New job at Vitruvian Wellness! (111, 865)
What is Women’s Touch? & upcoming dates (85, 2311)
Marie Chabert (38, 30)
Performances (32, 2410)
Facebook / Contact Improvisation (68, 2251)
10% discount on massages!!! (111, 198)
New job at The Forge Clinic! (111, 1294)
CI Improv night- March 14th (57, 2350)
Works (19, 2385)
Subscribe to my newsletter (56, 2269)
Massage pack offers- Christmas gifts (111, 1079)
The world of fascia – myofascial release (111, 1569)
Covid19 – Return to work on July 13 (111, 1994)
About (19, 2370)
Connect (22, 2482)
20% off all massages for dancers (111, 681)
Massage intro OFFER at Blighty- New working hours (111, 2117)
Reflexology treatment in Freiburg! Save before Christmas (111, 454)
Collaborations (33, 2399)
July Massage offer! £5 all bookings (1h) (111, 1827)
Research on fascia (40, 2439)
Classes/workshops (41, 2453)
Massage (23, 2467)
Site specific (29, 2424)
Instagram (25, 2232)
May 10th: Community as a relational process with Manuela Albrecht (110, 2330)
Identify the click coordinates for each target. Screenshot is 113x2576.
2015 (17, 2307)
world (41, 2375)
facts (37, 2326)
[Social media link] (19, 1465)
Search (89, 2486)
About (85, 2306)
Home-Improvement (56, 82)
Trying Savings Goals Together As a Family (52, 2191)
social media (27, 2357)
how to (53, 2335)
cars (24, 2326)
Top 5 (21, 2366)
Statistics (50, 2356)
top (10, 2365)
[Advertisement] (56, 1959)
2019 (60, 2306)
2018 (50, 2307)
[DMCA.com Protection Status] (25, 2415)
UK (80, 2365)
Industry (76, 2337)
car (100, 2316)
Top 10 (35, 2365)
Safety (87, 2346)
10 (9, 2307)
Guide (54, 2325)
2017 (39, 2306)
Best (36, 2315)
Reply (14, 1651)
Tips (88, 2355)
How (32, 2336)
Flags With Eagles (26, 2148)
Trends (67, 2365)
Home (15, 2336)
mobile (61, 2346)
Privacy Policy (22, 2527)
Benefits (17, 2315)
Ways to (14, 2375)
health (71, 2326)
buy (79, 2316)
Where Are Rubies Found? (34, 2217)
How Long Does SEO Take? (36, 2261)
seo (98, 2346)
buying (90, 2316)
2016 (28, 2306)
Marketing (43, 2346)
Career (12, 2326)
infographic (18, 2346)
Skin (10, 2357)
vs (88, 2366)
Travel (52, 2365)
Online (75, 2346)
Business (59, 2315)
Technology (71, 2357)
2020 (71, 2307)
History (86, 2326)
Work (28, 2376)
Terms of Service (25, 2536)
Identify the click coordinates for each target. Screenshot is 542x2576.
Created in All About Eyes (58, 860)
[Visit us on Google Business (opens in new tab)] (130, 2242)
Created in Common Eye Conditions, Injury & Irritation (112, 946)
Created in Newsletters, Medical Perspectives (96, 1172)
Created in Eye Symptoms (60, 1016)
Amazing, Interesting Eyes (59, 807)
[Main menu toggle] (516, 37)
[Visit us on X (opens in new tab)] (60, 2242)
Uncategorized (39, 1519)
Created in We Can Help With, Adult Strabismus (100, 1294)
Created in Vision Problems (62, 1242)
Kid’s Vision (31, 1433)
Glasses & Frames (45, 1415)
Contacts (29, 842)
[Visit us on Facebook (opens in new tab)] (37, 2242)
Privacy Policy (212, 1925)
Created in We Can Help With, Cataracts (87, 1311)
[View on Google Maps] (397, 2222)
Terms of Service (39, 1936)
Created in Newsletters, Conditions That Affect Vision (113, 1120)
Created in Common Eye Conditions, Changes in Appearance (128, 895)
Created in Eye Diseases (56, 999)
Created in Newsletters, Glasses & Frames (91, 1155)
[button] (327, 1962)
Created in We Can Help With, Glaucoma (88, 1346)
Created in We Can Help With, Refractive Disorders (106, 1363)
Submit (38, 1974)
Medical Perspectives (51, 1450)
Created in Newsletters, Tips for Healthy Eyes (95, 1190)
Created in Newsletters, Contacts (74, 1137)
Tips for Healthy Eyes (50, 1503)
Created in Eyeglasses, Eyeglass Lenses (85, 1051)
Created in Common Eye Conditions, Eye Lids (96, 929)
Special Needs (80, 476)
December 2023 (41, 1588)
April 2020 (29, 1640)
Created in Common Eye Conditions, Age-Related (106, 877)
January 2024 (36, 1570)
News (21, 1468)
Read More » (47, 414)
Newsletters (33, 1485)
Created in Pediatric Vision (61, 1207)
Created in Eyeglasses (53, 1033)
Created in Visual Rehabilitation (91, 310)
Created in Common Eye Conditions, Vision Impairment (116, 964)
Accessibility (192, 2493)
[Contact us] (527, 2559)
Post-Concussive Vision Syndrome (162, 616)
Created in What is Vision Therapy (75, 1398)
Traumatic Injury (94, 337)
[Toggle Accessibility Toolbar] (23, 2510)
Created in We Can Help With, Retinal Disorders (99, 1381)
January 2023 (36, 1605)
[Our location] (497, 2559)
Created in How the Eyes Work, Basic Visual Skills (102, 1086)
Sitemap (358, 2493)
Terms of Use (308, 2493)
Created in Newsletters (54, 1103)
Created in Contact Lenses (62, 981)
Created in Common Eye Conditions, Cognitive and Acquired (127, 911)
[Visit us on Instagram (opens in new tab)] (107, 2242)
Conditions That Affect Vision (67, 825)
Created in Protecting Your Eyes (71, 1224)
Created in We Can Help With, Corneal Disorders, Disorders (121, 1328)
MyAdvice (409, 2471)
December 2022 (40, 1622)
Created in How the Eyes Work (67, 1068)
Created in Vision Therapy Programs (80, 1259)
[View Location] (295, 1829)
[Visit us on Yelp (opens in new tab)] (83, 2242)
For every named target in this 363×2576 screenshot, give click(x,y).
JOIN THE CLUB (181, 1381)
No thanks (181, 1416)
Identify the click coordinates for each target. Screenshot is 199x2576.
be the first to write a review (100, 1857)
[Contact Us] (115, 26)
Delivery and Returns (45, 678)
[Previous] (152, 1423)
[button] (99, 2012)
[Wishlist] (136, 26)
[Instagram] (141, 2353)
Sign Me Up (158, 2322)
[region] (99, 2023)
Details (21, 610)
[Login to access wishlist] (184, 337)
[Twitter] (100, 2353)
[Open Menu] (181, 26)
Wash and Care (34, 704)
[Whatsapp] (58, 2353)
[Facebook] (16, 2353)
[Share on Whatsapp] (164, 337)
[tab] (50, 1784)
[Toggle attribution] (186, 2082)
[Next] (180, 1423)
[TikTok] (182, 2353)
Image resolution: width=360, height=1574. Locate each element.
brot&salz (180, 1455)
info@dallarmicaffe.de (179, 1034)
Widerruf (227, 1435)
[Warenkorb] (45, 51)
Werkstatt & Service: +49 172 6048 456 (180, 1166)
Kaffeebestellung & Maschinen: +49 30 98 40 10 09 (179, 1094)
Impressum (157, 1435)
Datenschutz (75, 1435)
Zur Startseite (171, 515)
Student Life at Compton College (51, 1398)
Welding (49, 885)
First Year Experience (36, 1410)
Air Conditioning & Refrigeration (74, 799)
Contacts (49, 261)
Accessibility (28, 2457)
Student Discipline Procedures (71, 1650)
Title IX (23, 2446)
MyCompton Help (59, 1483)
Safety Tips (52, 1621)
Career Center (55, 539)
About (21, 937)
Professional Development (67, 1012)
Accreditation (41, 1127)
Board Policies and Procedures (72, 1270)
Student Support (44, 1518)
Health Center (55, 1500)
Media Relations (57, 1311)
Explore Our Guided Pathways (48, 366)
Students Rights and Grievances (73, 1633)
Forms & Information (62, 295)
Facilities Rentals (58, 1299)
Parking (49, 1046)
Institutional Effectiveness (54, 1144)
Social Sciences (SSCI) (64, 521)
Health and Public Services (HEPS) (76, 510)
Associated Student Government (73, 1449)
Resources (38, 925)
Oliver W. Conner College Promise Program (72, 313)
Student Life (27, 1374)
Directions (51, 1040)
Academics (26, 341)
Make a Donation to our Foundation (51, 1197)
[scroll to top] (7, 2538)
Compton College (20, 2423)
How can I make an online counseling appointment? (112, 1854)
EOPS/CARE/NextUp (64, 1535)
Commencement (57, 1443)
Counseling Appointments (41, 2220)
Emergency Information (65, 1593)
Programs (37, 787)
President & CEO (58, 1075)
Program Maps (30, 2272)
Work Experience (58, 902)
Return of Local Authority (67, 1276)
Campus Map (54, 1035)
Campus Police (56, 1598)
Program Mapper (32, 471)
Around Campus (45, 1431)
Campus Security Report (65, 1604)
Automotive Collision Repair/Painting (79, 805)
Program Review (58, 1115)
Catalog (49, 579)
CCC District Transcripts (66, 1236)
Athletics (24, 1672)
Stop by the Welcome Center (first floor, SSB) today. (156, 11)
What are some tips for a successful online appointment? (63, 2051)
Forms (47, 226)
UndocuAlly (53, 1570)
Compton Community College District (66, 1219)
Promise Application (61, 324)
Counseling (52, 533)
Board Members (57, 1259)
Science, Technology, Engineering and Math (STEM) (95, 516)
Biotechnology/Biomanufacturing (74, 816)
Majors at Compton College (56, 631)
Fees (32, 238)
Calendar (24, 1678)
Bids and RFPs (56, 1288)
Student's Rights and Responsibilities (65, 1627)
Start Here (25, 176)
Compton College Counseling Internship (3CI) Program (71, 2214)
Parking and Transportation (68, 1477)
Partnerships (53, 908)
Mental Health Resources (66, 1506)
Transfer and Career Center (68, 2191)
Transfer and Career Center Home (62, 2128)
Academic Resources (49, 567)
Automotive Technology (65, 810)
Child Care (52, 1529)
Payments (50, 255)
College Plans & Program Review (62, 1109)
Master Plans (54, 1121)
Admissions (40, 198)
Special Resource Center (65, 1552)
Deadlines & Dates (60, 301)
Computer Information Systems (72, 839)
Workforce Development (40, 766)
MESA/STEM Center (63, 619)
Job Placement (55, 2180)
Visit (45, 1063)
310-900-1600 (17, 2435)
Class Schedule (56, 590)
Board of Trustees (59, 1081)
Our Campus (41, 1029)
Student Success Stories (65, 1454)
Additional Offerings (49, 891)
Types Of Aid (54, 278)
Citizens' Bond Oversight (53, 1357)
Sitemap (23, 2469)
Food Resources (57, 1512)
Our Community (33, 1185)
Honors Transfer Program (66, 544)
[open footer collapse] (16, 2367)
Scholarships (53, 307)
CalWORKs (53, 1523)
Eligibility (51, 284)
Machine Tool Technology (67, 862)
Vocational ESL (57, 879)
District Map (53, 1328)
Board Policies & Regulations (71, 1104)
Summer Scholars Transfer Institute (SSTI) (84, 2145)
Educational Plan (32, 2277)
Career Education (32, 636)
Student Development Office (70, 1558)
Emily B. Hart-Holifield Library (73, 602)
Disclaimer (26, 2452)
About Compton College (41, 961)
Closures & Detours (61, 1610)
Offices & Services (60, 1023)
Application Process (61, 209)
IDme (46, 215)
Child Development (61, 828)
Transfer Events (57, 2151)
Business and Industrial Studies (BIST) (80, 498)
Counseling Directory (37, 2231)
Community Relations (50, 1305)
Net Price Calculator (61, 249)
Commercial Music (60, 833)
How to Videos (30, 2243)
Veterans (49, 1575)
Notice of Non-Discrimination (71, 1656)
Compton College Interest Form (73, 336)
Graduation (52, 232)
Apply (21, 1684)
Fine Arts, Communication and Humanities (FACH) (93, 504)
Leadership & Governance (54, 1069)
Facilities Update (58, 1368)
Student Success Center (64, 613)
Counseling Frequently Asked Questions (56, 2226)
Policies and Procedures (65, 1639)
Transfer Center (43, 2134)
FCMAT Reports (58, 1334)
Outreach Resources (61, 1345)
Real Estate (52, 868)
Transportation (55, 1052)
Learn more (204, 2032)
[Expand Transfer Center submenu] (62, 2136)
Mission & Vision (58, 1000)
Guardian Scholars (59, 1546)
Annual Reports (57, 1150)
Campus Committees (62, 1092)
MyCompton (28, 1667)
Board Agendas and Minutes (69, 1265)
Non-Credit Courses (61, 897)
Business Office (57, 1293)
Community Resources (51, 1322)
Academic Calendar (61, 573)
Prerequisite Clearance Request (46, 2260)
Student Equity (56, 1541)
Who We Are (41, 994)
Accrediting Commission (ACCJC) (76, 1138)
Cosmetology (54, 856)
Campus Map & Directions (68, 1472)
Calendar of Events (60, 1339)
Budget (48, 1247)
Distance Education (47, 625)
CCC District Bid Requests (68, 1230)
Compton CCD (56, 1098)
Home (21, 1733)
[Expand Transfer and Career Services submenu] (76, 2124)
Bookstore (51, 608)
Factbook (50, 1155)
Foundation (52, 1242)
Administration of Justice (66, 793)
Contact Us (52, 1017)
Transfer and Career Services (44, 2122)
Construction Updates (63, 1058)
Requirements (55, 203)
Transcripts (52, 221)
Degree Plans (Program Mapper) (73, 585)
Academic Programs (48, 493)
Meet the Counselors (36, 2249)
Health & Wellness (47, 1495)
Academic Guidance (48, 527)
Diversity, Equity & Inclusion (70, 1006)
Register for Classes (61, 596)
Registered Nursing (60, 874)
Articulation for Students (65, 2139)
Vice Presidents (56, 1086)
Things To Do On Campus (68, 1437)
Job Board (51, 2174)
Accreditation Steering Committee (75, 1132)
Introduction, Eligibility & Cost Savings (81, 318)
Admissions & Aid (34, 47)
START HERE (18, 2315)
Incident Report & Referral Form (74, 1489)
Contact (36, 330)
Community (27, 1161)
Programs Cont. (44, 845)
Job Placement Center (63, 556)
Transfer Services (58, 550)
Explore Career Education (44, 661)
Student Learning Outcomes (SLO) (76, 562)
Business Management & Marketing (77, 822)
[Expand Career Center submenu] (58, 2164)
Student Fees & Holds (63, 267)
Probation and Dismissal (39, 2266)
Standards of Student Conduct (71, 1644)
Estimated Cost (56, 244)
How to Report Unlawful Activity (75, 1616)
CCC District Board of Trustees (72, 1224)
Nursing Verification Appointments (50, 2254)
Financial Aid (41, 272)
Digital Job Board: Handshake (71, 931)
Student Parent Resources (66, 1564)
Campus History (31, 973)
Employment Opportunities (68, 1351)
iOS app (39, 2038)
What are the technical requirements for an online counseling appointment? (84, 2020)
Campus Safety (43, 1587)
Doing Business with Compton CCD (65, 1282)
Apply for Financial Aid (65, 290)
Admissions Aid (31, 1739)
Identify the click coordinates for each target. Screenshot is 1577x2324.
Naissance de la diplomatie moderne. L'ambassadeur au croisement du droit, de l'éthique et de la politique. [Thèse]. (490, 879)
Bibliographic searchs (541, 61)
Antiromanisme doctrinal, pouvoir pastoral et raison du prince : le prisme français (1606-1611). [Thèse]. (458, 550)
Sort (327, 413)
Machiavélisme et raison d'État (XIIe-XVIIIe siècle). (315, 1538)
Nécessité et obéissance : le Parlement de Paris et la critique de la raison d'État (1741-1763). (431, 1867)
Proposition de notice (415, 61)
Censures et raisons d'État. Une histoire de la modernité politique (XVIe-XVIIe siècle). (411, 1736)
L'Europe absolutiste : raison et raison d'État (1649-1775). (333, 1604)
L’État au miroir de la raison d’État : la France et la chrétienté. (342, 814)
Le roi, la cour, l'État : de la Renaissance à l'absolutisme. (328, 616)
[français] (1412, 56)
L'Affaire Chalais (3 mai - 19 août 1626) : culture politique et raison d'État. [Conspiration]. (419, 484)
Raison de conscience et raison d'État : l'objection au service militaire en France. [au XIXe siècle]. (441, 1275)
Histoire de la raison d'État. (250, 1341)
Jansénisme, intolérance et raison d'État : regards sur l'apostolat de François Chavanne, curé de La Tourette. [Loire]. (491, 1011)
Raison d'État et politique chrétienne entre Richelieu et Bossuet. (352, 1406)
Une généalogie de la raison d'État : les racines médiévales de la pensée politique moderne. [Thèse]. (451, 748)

§

What is expected: Filter the material above down to the lines that hold the word "Marketing".

Answer to the exercise:
Marketing (43, 2346)
Business Management & Marketing (77, 822)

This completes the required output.